Over the past six days the team and I have logged an average of six hours each day in the car traveling from Kumasi to Sunyani, Kumasi to Essem, Essem to Kumasi, Kumasi to Accra.  Being the rainy season we have dealt with some very bad roads and have made some very out of the way detours.  The Essem follow-up conference was nearly cancelled when the road to Essem was blocked by two trucks and one car that were stuck in three feet of mud thus blocking the entire road.

In Sunyani we met with Pastor Bossman who is being discipled by our coach Naomi Wuni.  Bossman is enthusiastically living the truths that he has learned from Naomi and YLI conferences.  It has been a year since I have seen him and it was a fun reunion.
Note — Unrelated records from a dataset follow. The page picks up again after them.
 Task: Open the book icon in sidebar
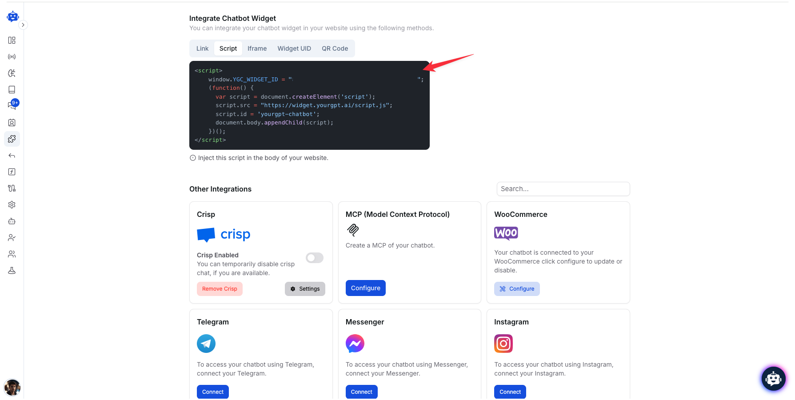coord(12,90)
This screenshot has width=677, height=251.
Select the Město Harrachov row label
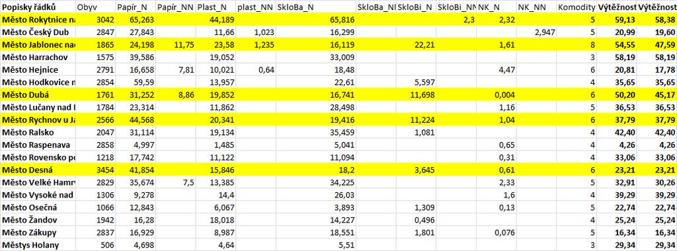coord(38,57)
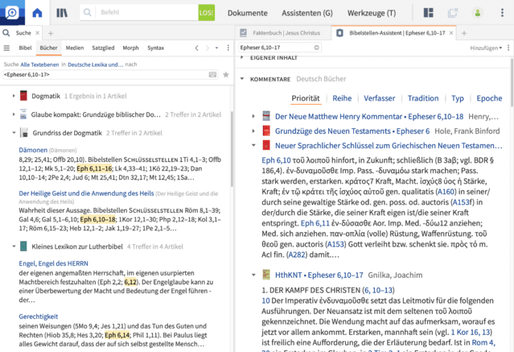
Task: Expand the Dogmatik result entry
Action: pos(14,96)
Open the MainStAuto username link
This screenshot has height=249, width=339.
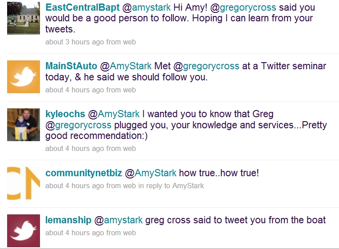(x=71, y=66)
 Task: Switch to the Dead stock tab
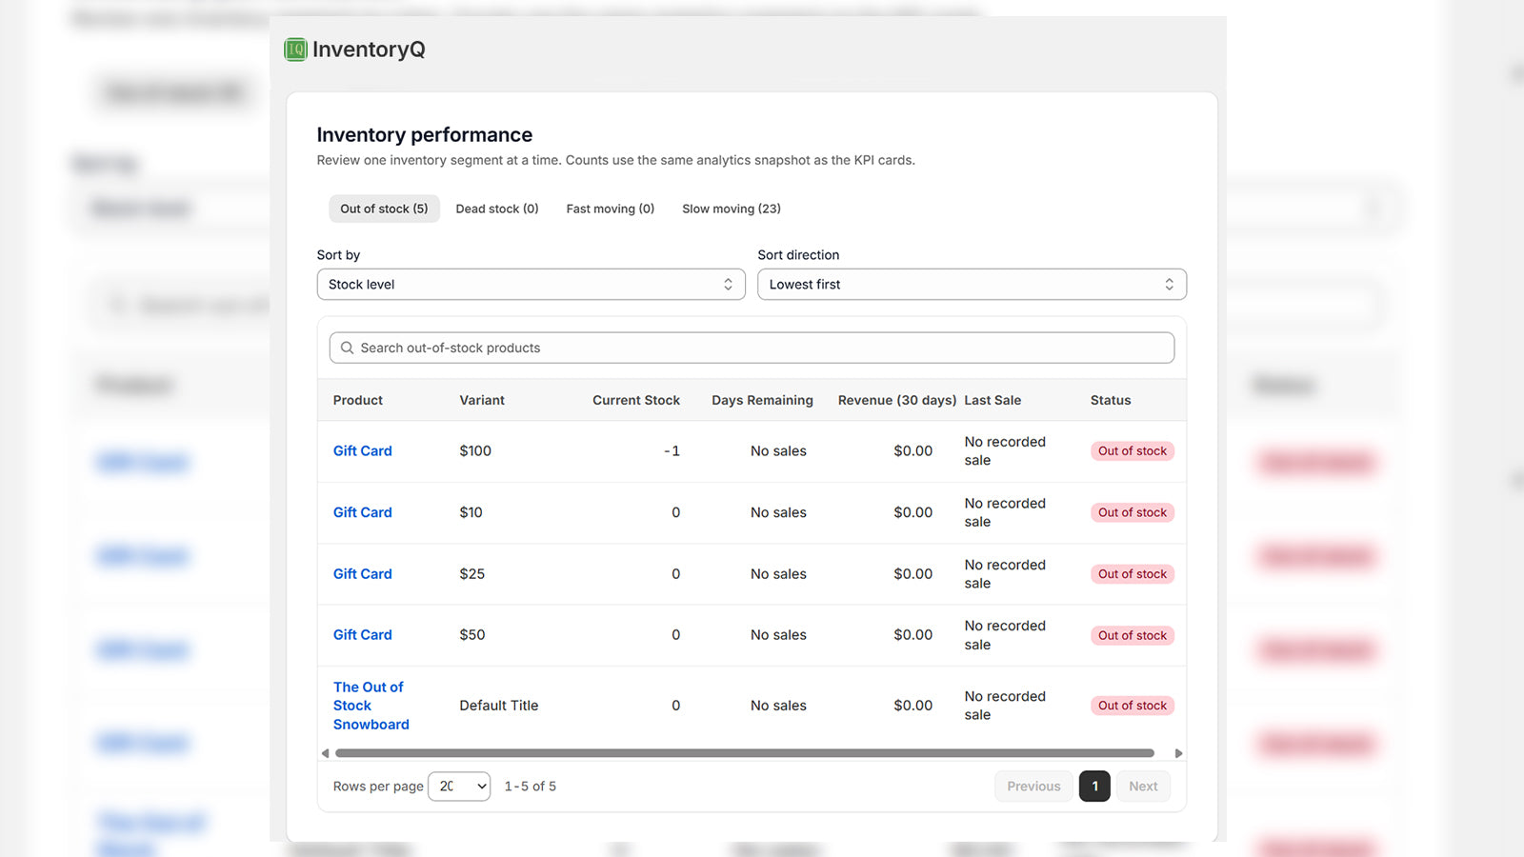[497, 209]
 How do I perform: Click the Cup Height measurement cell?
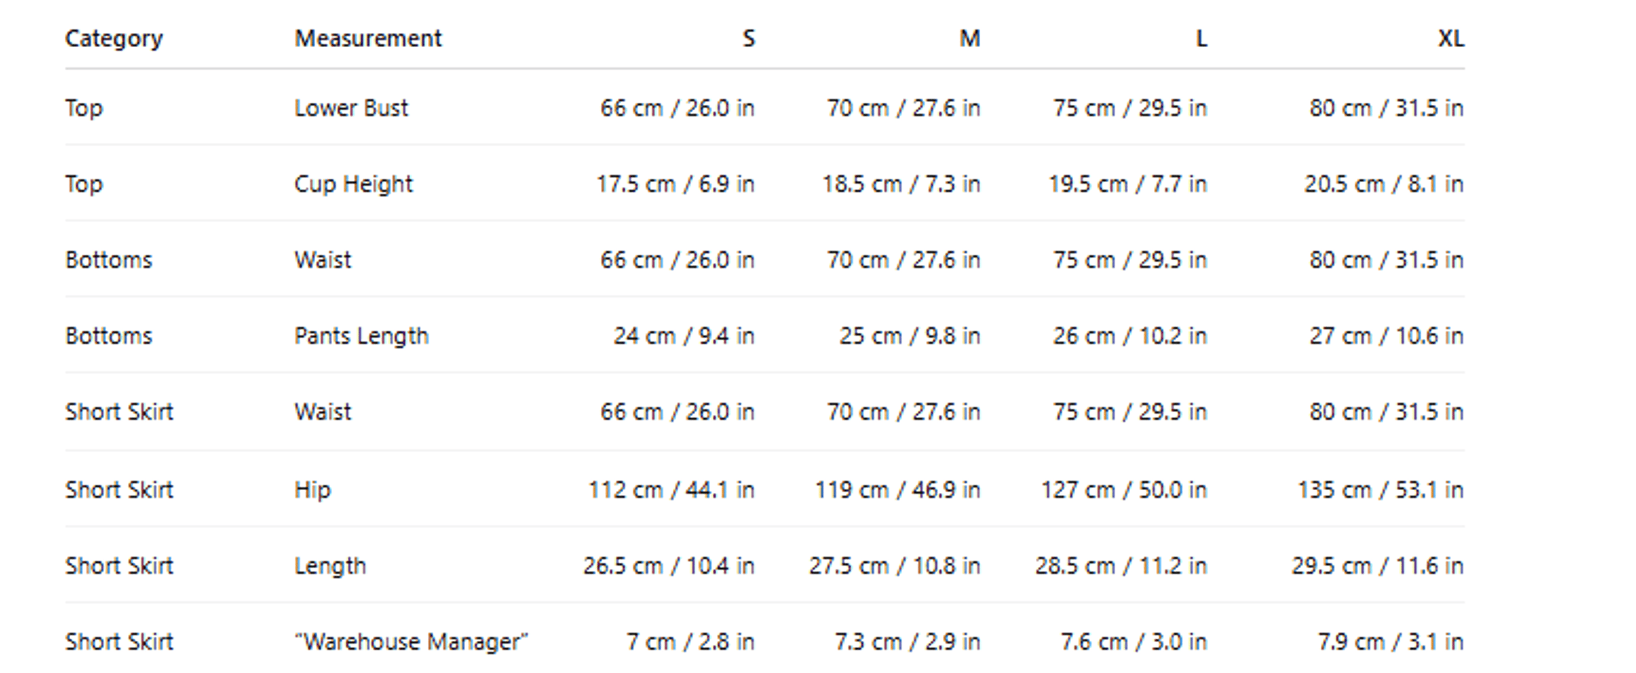tap(353, 184)
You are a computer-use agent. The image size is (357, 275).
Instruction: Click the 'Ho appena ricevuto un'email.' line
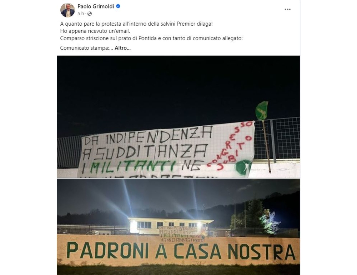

He shared with us a story that I think will shine some light on the world in which our YLI coaches are ministering. 

On a Friday night in May of this year, Bossman sent his 12 year old daughter to a shop to buy candles for church and she didn’t return.  They searched and prayed for her that night, and the following morning had a radio broadcast issued of her disappearance.  They prayed more.  No one in Sunyani responded.  Sunday passed and she still didn’t return and everyone kept praying.  Finally, on Monday they got a call from her.  She was in Techiman which is a three hour drive away.  She was tired and hadn’t eaten in three days.  When Bossman picked her up the story unfolded. 

She had been chloroformed and abducted that Friday night and driven a long distance where she was kept in captivity.  She learned that she had been kidnapped in order to be given to a witch doctor and was to be used in a sacrifice of some sort.  However, when they presented her to the witch doctor she was rejected as unusable.  The reason?  The witch doctor said that there were many people praying for her and she was unfit.  Her abductors took her away and left her along side of the road near Techiman.

It is hard to write stories like this because it sounds like a movie…not an experience of one of our leaders in Ghana.  The life challenges that are faced here are so different than what we face; sometimes almost unbelievably different, and I want to say “Oh, come on… that can’t be true” (I sometimes have an embarrassing amount of skepticism).   But no matter how different the culture and context, the “answer” is the same:  the love of God in them, expressed as an offering to others through Christ.  What we teach here is eagerly accepted and integrated into their world; and then it then becomes their ministry and it is expressed in their world.  

Young Leaders International is a US based ministry, but in Ghana YLI is becoming very Ghanaian.  God is working, meeting them “where they are”, and doing His work through them and their world.